Persistent income disparity between men, women physicians. Dr. Sanjay Gupta, left, a CNN medical correspondent and practicing neurosurgeon, and Lt. Cmdr. Kathryn Berndt, a Navy surgeon, perform surgery on a 12-year-old Haitian girl with a severe head injury aboard the Nimitz-class aircraft carrier USS Carl Vinson (CVN 70) near Port-Au-Prince, Haiti/ | License Photo
BOSTON, Sept. 28 (UPI) -- U.S. male physicians get paid 25 percent more than female physicians, a trend that held steady from 1987 to 2010, researchers say.
During the same time period, the male-female earnings gap in the general population closed from 28 percent to 15 percent, the researchers found.
Study author Anupam Jena, assistant professor of healthcare policy and medicine at Harvard Medical School and general internist at Massachusetts General Hospital -- said while the income gap among physicians held steady at about 25 percent, the percentage of female physicians rose from 10 percent to 28 percent, and women now make up about half of medical school graduates.
"Given that in the overall economy women have now closed more than half the gender income gap that was present in the late 1980s and given that many more physicians are now women, we were surprised to find such persistent income disparity between men and women in medicine," Jena said in a statement.

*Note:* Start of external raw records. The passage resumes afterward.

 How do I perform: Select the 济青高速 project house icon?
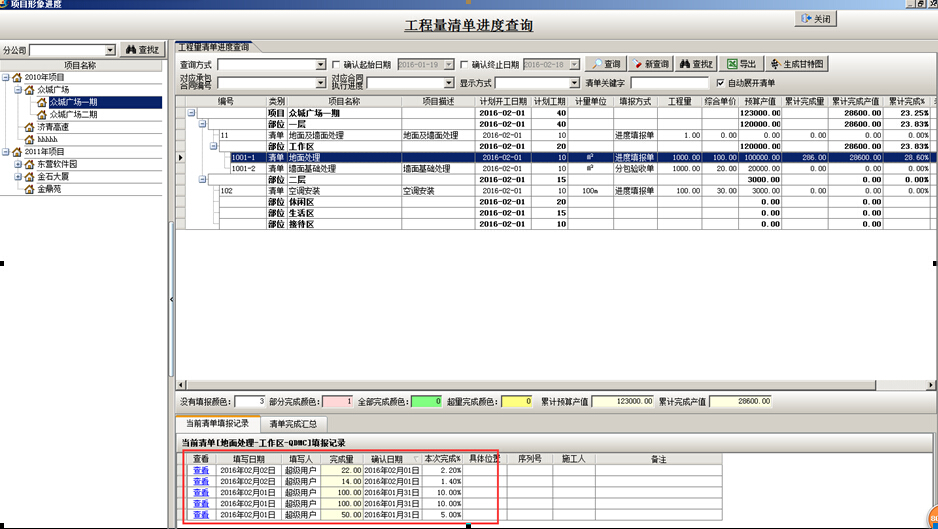click(x=29, y=127)
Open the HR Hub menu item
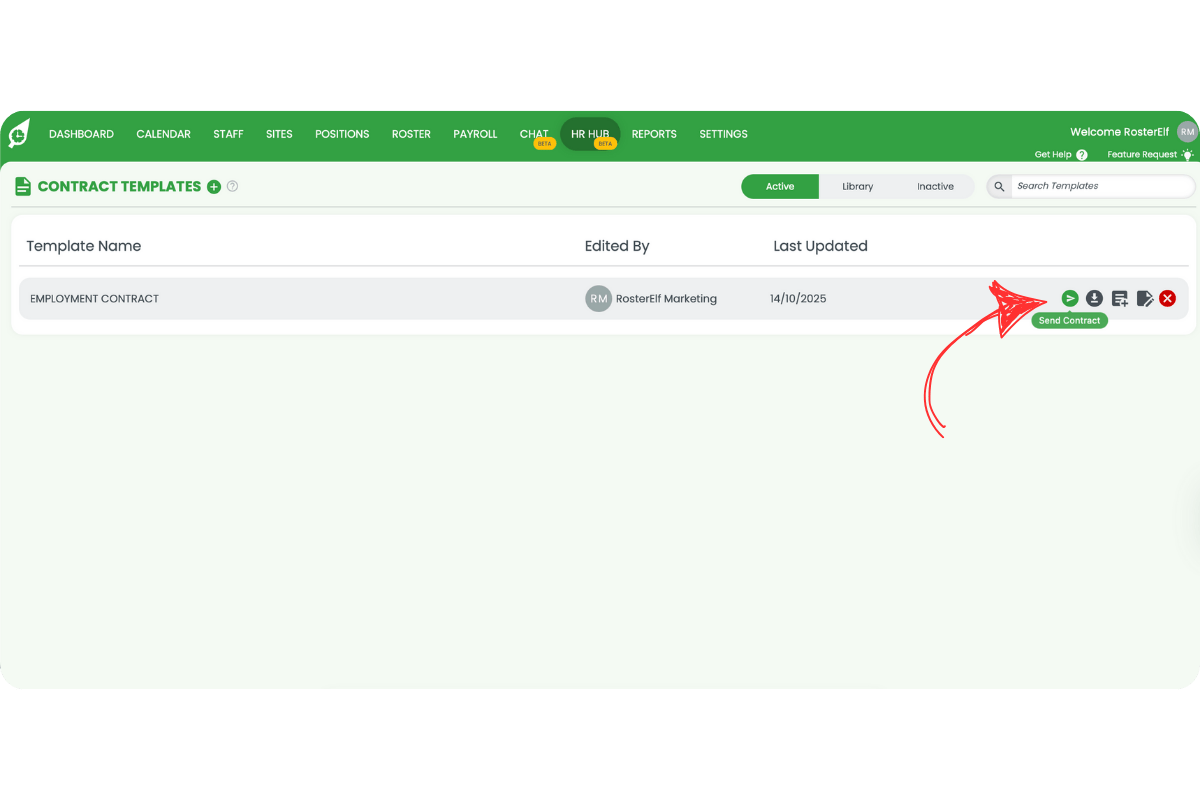Image resolution: width=1200 pixels, height=800 pixels. [x=590, y=133]
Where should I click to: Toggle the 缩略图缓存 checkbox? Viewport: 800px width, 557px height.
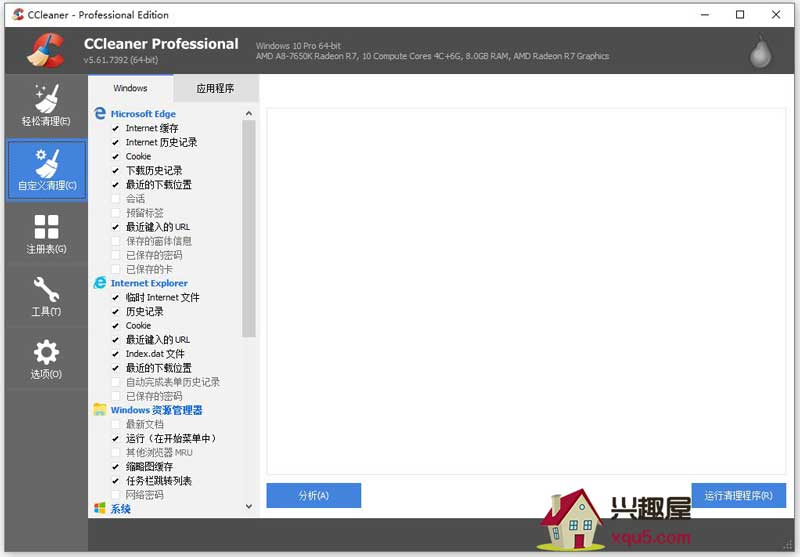pyautogui.click(x=116, y=467)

Jena and colleagues at the University of Southern California and Harvard Kennedy School used nationally representative data from the Current Population Survey, collected by the U.S. Census Bureau and the U.S. Bureau of Labor Statistics.
The researchers compared trends in male and female physician earnings with earnings of other healthcare professionals and with the general population during three periods from 1987-2010. The researchers corrected for the number of hours worked and adjusted all of the figures to 2010 dollar amounts.
There are several causes for the disparity in pay, the researchers said. Women are more likely than men to choose specialties like pediatrics and family medicine that offer more patient interaction, but are often lower paying, but it's unclear whether female physicians chose specialties out of personal preference, or because they face obstacles in choosing other specialties.
The study, published in Internal Medicine, did not collect data about physician specialty, so the study did not correct for differences in specialty pay.